1979年夏にピークを迎えた『スペースインベーダー』ブームの影響により、ゲームセンターには戦争を題材としたシューティングゲームが多く出回るようになった。「これでは女性が入りづらいのではないか」と危機感を持った岩谷徹により1979年3月、ゲームセンターの雰囲気を殺伐としたものから、和やかな場所へと転換することをひとつの方向性として企画。女性やカップルをメインターゲットに絞った点も当時のゲームとしては目新しかった。

それまでに市場に出回っていたゲームとは異なり、無個性に近かったゲーム登場キャラクタに対して明確な性格づけを行ったことが画期的であった。また、基本コンセプトとなった「食べる」というキーワードは女性であれば食べることに興味を持つだろうという点からヒントを得たものである。女性でも遊びやすくなるよう、ゲームの仕様を決定するにあたって以下のような配慮が行われた。

  • 4方向レバーのみを採用し、ボタンは利用しない
  • ゲームによる緊張が長引かないよう「コーヒーブレイク」というデモアニメーションを挿入
  • モンスターをカラフルなものとし、目を引くように配慮

結果として企画者の狙い通り、女性客を引き込むことに成功した。

(引用:パックマン - Wikipedia

 作者の岩谷徹(いわたに とおる)さんによると「ゲームセンターは男の遊び場でイメージが悪くて、女性やカップルを取りこむことで明るい場所にしたかった」事が「なぜ作ろうと思ったのか」という動機らしい。ただ、日本の文化や国民性から考えるとパックマンでなくても、いずれだれかが「女性向け」や「戦争を題材としない」ゲームを作る事になっただろうと考えられる。
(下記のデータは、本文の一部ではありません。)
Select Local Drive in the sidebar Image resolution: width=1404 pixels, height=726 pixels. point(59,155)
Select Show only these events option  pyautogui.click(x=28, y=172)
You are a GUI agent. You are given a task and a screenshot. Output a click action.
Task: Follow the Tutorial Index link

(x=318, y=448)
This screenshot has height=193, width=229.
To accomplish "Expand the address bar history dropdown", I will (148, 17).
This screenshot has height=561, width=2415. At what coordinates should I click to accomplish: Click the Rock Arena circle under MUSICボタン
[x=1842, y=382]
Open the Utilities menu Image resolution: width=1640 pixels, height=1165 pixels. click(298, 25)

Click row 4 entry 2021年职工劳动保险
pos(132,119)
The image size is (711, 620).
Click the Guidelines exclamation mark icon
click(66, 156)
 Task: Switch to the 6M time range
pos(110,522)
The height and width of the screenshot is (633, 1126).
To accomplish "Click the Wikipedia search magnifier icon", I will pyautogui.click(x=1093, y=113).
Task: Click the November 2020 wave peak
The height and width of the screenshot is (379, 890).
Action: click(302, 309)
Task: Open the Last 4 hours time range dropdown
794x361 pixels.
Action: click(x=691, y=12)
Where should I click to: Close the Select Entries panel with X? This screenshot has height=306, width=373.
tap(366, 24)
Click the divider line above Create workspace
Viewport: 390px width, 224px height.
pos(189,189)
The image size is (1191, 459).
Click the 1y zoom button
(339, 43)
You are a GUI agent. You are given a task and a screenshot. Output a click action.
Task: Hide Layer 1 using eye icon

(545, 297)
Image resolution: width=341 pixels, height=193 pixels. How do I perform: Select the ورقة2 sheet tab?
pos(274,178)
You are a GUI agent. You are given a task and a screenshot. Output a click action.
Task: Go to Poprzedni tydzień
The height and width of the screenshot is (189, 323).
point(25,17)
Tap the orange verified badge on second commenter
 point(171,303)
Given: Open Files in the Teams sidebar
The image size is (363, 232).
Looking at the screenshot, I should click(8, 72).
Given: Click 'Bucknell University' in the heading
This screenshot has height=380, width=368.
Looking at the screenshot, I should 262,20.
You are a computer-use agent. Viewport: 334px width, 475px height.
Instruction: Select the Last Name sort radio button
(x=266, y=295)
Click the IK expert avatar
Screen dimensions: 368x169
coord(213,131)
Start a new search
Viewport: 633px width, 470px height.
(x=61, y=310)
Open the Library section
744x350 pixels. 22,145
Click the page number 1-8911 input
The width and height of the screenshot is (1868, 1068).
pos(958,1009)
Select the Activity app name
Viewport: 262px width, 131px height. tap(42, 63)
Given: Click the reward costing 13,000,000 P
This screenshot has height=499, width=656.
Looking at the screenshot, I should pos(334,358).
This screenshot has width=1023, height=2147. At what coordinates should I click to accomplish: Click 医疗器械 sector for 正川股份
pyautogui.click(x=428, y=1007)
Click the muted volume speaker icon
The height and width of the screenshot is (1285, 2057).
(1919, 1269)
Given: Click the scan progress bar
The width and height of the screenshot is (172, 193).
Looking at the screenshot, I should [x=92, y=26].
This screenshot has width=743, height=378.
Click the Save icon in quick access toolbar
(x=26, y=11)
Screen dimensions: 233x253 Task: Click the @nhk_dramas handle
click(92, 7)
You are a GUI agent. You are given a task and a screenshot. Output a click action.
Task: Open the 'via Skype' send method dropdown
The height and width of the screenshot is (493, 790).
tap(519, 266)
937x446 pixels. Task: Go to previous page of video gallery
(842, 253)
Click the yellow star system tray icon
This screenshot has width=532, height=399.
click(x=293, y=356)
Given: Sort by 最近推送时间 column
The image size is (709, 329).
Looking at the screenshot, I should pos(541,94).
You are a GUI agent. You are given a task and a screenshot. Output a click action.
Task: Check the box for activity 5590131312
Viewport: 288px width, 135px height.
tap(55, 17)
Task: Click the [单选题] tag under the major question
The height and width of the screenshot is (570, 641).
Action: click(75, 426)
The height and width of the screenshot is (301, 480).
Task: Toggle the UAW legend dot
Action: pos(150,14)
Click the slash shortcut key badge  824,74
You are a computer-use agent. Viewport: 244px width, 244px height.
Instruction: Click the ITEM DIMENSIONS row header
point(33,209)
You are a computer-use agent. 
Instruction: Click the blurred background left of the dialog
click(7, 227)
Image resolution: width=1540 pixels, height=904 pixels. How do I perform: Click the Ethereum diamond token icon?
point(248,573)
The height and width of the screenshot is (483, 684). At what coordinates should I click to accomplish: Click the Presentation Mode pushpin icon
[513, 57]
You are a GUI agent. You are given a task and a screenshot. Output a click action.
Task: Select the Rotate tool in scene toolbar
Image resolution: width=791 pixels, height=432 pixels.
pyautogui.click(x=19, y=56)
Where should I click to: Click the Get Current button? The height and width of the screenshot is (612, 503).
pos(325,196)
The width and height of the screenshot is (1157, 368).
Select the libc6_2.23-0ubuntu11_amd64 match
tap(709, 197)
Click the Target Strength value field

 だから、別の部分に注目しよう。先生が注目するのは「パワーアップアイテム」だ。パックマンにおいては点めつする丸で表され、「パワーエサ(パワークッキー)」と言われている。このエサを食べるとパックマンは元気になって、これまで追いかけ回されていたお化けを逆に「食べる事が出来る」ようになるんだ。

 これにより、パックマンは「お化けに追いかけられるゲーム」から「お化けを追いかけるゲーム」に変わるんだ。これまで手出しの出来なかった相手に思いっきり逆しゅうできる。正直、スカっとするよな。ただし、このパワーアップは一時的なものだから、しばらくするとまた「お化けに追いかけられる」ようになってしまう。つまりパックマンとは「追いかけられる」状きょうと、「追いかける」状きょうが交ごにやってきながらゴールを目指すゲームと言える。これがパックマンの面白さを支えているんだ。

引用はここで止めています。